TOP > Guilty Gear > Sol x Ky > Novel > 魔法の国 > 03
「――…カイ」
静かに呼ばれた声に振り返る。音もなく佇んでいたソルを見てから、今一度中庭のほうへ視線を向けたが、そこには誰にもいなかった。
………あれ? そもそもこんな夜更けにこんな場所で私は何をしているのだろう。
何か、誰かと話していたような――と考えていると、背中を温かい体温が包み込んだ。背後から覆いかぶさり、前に回り込んできたソルの腕を摩って喉を鳴らす。
「ふふ……何だか随分と甘えただな?」
ぎゅうっと背後から抱いてくる体勢は、抱きしめられているというより、抱きつかれているような感じだった。
「思い出した」
「うん?」
「テメェだった」
「なにが?」
「俺じゃねぇ。最初に手ェ出したのはお前のほうだ」
カイは大きい目をぱりくりと瞬かせて、ソルの言葉の意味に思い至ると、くすくすと笑声を漏らした。
「なんだ、忘れていたのか? ひどい男だ」
「どこが。常識と倫理を備えた真面な俺を陥れたのはテメェだ。魔性の男め」
「ああ、可哀想なソル。こんな悪い男に捕まって骨抜きにされてしまってはな」
「言ってろ」
ソルは腕を解き、強引な仕草でカイを振り向かせ、可愛くないことを言う口をぱくりと塞いだ。
*
何か夢を見ていた気がする。怖ろしくて、ひどく残酷で、それなのにあったかくて、泣きたくなるような。

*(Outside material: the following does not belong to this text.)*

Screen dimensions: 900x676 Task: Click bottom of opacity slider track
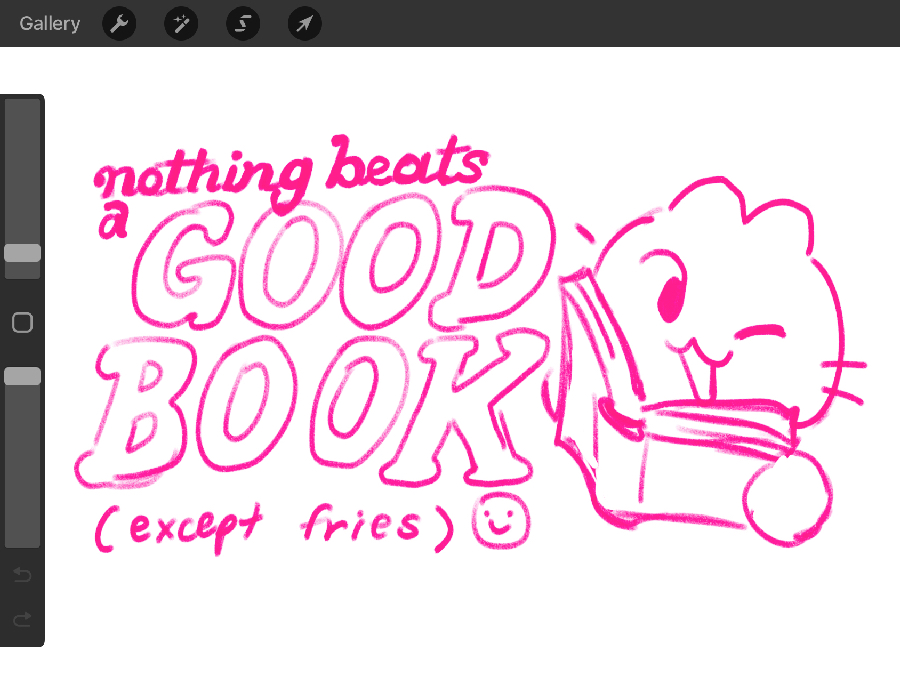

小さく硬いベッドの上で目を開けて、カイはぼんやりと狭い天井を眺めていた。むずかるように身体を丸めたカイの視界が小さい窓を捉えた。夜の帳が下りる外の世界には大きな月が覗いていた。円を描き、煌煌と輝くそれが何か既視感を呼び起こし、カイは跳ねるように飛び起きた。
カイは寮の自室を飛び出し、いつもは絶対にしないのに廊下を走った。何度も歩いた景色が足早に視界を駆ける。たどり着いた先の部屋の扉をノックもなしに開けた。いつもはこんな夜更けに訪れることなんてない。協調性も規律もない男を説教しに早い時間に訪れることはあっても。
鍵すらかかっていなかった無用心な部屋に入った途端、いつの間にか嗅ぎ慣れてしまった煙草の匂いがした。窓辺で夜空を見上げながら紫煙を燻らせていた男が何事かと振り返る。カイの姿を見とめ、驚いたようにわずかに目を見開いた。緩いスラックスに上半身は裸で明らかに就寝する直前なのに、いつも額を覆っている赤だけはまだ外されていないことを不思議に思いながらも、躊躇なく部屋の中に足を踏み入れた。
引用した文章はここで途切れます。